▶ What the exercise asks: Each record should be set down again so that it matches the original exactly.

(Beginning of Record excerpts)

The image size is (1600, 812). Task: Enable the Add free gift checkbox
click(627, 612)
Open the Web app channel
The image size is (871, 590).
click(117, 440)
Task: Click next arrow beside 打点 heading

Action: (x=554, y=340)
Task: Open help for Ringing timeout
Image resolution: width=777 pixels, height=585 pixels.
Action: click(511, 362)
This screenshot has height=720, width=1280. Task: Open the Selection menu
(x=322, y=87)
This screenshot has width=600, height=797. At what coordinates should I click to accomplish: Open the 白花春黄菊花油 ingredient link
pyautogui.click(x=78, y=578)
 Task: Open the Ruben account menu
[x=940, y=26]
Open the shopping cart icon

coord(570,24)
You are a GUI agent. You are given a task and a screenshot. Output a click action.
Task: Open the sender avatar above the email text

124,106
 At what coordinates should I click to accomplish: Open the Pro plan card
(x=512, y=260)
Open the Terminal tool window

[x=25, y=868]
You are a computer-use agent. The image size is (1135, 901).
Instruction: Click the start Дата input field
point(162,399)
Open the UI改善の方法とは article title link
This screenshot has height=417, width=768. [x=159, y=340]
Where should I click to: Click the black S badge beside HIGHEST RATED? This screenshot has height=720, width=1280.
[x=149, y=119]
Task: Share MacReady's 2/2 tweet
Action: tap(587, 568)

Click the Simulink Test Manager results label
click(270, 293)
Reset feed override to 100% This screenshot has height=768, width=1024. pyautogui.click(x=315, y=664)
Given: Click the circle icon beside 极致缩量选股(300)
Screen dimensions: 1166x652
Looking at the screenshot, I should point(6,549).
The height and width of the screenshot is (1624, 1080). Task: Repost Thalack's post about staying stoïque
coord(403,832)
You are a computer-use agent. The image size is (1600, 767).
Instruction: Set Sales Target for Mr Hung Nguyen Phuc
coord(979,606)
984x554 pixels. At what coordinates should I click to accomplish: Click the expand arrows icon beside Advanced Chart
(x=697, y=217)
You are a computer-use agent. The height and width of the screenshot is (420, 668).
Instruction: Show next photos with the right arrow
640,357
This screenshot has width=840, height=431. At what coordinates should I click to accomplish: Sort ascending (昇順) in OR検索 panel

(End of Record excerpts)

▶ Task solution:
The image size is (1600, 812). Task: Enable the Add free gift checkbox
click(627, 612)
Open the Web app channel
The image size is (871, 590).
click(117, 440)
Task: Click next arrow beside 打点 heading

Action: (x=554, y=340)
Task: Open help for Ringing timeout
Image resolution: width=777 pixels, height=585 pixels.
Action: click(511, 362)
This screenshot has height=720, width=1280. Task: Open the Selection menu
(x=322, y=87)
This screenshot has width=600, height=797. At what coordinates should I click to accomplish: Open the 白花春黄菊花油 ingredient link
pyautogui.click(x=78, y=578)
 Task: Open the Ruben account menu
[x=940, y=26]
Open the shopping cart icon

coord(570,24)
You are a GUI agent. You are given a task and a screenshot. Output a click action.
Task: Open the sender avatar above the email text

124,106
 At what coordinates should I click to accomplish: Open the Pro plan card
(x=512, y=260)
Open the Terminal tool window

[x=25, y=868]
You are a computer-use agent. The image size is (1135, 901).
Instruction: Click the start Дата input field
point(162,399)
Open the UI改善の方法とは article title link
This screenshot has height=417, width=768. [x=159, y=340]
Where should I click to: Click the black S badge beside HIGHEST RATED? This screenshot has height=720, width=1280.
[x=149, y=119]
Task: Share MacReady's 2/2 tweet
Action: tap(587, 568)

Click the Simulink Test Manager results label
click(270, 293)
Reset feed override to 100% This screenshot has height=768, width=1024. pyautogui.click(x=315, y=664)
Given: Click the circle icon beside 极致缩量选股(300)
Screen dimensions: 1166x652
Looking at the screenshot, I should point(6,549).
The height and width of the screenshot is (1624, 1080). Task: Repost Thalack's post about staying stoïque
coord(403,832)
You are a computer-use agent. The image size is (1600, 767).
Instruction: Set Sales Target for Mr Hung Nguyen Phuc
coord(979,606)
984x554 pixels. At what coordinates should I click to accomplish: Click the expand arrows icon beside Advanced Chart
(x=697, y=217)
You are a computer-use agent. The height and width of the screenshot is (420, 668).
Instruction: Show next photos with the right arrow
640,357
This screenshot has width=840, height=431. At what coordinates should I click to accomplish: Sort ascending (昇順) in OR検索 panel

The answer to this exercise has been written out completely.